問題文 — 以下のエントリのうち、「The image size is (1508, 812).」を含む行から書き写しを始め、「Notifications is located」を含む行を写し終えたところで止めよ。両端の行も含め、一字一句変えずに再入力すること。
########
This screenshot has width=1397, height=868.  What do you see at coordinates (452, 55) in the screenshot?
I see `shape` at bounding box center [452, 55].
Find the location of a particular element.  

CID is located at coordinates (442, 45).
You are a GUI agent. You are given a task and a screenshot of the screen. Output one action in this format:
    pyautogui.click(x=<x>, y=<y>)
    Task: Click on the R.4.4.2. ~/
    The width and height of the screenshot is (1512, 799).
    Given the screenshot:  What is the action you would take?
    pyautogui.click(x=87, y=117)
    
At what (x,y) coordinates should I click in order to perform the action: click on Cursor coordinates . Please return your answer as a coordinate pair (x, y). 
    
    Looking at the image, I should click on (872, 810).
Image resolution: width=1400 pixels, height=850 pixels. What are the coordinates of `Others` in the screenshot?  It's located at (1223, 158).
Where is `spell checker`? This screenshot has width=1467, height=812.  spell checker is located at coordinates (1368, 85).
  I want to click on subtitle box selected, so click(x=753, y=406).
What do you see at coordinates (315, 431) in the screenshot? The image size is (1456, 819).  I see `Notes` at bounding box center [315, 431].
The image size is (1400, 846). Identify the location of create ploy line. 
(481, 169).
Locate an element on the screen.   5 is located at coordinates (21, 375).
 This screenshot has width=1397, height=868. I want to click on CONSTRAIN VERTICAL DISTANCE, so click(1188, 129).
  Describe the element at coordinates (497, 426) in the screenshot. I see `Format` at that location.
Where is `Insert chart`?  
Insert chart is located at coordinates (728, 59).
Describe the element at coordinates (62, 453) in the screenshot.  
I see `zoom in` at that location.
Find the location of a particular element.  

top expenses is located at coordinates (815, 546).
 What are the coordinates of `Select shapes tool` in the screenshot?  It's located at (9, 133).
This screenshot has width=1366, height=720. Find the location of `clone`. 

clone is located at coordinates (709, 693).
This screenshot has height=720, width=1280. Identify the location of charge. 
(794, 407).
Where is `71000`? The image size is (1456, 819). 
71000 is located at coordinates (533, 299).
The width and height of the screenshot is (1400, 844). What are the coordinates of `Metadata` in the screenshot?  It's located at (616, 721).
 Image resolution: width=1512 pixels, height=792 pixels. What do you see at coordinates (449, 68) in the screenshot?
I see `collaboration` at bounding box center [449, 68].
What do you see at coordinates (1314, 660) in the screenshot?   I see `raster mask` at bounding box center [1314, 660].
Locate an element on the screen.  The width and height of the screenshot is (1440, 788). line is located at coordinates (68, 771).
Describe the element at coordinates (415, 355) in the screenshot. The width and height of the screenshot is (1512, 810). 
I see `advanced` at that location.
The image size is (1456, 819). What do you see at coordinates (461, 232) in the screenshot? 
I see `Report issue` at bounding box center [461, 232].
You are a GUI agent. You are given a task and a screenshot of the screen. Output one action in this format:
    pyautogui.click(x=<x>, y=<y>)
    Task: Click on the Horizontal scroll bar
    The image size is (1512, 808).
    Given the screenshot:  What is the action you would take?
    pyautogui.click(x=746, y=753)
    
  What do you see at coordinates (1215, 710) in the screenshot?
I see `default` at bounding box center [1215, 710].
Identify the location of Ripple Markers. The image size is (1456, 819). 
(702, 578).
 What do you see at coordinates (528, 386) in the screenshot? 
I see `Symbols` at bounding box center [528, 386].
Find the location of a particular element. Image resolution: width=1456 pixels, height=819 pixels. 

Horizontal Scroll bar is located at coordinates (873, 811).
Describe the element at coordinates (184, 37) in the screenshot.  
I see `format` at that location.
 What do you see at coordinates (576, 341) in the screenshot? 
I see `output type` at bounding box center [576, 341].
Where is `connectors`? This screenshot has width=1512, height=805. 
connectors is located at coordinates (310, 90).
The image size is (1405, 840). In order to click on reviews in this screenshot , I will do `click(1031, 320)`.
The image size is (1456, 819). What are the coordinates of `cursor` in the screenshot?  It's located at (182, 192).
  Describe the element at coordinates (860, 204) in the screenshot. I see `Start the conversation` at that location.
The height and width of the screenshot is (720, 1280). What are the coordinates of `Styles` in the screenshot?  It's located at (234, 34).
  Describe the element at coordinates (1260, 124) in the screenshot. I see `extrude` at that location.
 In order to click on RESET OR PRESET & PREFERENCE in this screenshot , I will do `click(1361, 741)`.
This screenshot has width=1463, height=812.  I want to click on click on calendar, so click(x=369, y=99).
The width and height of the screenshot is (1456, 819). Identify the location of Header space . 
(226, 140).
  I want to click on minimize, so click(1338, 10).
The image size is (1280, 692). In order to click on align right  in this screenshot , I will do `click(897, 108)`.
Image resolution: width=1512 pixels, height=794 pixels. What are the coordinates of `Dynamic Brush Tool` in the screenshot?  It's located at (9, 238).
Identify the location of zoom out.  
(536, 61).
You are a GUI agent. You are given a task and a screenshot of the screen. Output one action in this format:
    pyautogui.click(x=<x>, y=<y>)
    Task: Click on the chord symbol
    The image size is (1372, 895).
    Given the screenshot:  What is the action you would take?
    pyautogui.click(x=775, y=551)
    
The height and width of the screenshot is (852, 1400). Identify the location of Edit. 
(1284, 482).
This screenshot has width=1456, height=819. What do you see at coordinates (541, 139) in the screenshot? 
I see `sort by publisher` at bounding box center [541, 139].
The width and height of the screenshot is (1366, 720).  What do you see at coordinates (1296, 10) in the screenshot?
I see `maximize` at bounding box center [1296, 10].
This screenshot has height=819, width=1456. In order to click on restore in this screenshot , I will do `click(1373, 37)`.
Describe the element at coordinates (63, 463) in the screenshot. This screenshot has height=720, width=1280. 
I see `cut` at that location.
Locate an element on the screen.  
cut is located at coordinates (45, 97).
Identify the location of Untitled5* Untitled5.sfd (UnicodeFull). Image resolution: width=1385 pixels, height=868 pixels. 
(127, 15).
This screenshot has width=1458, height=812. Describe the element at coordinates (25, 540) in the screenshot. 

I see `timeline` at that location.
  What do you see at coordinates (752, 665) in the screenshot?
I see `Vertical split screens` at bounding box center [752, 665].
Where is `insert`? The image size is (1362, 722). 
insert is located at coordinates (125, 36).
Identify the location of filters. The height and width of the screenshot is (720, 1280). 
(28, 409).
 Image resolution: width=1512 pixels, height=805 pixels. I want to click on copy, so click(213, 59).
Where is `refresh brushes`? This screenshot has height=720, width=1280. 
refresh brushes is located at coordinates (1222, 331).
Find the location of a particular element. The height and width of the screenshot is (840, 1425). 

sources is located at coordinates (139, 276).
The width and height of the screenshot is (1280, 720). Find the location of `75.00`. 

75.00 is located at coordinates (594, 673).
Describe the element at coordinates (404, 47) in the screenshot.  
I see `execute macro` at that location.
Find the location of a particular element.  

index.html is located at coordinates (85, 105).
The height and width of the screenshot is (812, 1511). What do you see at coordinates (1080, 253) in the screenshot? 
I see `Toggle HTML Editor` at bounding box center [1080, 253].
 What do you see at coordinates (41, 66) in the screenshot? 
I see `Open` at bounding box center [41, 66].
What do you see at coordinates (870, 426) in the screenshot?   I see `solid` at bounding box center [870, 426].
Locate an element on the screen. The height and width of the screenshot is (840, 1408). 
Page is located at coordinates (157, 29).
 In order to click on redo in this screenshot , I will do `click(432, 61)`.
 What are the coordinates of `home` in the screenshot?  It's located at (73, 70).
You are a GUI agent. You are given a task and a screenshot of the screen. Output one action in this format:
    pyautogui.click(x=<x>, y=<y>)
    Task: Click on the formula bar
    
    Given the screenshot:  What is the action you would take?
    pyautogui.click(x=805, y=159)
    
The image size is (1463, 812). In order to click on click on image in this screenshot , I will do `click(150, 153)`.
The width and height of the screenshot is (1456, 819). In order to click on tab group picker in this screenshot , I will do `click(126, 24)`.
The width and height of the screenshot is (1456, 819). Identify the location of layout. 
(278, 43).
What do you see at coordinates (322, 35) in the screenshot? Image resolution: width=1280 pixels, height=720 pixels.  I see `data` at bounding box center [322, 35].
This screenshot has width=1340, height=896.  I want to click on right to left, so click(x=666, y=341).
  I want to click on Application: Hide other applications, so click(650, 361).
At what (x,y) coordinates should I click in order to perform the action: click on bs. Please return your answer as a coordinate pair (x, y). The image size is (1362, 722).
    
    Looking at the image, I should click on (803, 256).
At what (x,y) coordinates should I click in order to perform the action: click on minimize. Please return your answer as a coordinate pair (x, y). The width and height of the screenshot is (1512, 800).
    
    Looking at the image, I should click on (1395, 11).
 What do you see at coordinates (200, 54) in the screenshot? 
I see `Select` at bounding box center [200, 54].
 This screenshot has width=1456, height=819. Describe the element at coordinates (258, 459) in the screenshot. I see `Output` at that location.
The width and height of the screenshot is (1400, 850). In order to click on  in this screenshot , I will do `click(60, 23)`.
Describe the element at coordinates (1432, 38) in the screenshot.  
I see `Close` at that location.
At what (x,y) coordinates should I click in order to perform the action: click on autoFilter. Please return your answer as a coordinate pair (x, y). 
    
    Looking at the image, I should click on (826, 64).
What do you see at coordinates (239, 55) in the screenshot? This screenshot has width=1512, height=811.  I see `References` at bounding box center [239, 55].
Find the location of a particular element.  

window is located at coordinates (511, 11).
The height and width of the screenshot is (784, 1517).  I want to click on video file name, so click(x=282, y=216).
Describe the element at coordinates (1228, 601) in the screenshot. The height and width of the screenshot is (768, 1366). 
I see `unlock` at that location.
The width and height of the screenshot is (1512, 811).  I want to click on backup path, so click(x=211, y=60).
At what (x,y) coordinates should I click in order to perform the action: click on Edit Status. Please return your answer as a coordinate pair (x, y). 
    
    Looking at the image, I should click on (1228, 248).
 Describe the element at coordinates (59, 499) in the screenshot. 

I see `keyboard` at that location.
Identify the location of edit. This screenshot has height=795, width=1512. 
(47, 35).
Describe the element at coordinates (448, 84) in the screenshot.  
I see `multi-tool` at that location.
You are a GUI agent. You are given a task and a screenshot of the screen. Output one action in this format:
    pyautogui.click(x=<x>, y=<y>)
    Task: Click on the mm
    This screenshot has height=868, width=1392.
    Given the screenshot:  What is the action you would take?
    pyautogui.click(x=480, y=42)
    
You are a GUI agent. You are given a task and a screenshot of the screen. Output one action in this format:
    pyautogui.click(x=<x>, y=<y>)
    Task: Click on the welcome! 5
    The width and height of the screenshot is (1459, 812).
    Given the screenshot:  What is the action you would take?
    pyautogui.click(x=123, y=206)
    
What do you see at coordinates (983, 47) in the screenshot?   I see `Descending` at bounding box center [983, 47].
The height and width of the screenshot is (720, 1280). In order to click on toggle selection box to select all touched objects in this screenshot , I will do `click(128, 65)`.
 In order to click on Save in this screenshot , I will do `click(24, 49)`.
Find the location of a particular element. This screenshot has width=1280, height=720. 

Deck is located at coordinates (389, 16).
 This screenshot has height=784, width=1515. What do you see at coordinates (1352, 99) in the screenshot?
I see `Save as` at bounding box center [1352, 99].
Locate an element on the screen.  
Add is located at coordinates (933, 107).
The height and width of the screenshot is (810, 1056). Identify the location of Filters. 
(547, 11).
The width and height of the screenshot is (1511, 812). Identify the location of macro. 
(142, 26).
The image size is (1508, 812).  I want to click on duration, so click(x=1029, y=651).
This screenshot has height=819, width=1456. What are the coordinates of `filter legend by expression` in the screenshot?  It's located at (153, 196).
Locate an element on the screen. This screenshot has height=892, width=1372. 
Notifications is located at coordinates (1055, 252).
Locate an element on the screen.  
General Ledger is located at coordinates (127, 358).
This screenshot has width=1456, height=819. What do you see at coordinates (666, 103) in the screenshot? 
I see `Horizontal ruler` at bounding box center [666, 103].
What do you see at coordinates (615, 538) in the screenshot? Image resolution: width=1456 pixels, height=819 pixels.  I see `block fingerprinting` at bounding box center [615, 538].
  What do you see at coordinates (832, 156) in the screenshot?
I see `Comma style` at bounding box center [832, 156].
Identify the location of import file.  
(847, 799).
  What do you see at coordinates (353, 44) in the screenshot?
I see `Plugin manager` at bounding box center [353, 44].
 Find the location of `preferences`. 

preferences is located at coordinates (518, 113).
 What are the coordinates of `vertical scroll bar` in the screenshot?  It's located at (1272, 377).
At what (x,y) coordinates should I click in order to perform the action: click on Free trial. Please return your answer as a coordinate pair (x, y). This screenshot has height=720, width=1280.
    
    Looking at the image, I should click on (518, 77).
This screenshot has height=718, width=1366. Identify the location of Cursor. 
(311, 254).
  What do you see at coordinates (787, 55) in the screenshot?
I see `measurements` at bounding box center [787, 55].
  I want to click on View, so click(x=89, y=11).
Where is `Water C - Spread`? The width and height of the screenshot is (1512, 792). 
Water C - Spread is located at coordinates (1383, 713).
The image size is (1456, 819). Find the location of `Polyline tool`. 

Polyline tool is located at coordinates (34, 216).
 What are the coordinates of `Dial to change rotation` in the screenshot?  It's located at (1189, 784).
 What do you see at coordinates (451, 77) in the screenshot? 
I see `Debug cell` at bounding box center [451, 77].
########
解答 —
The image size is (1508, 812).  I want to click on duration, so click(x=1029, y=651).
This screenshot has height=819, width=1456. What are the coordinates of `filter legend by expression` in the screenshot?  It's located at (153, 196).
Locate an element on the screen. This screenshot has height=892, width=1372. 
Notifications is located at coordinates (1055, 252).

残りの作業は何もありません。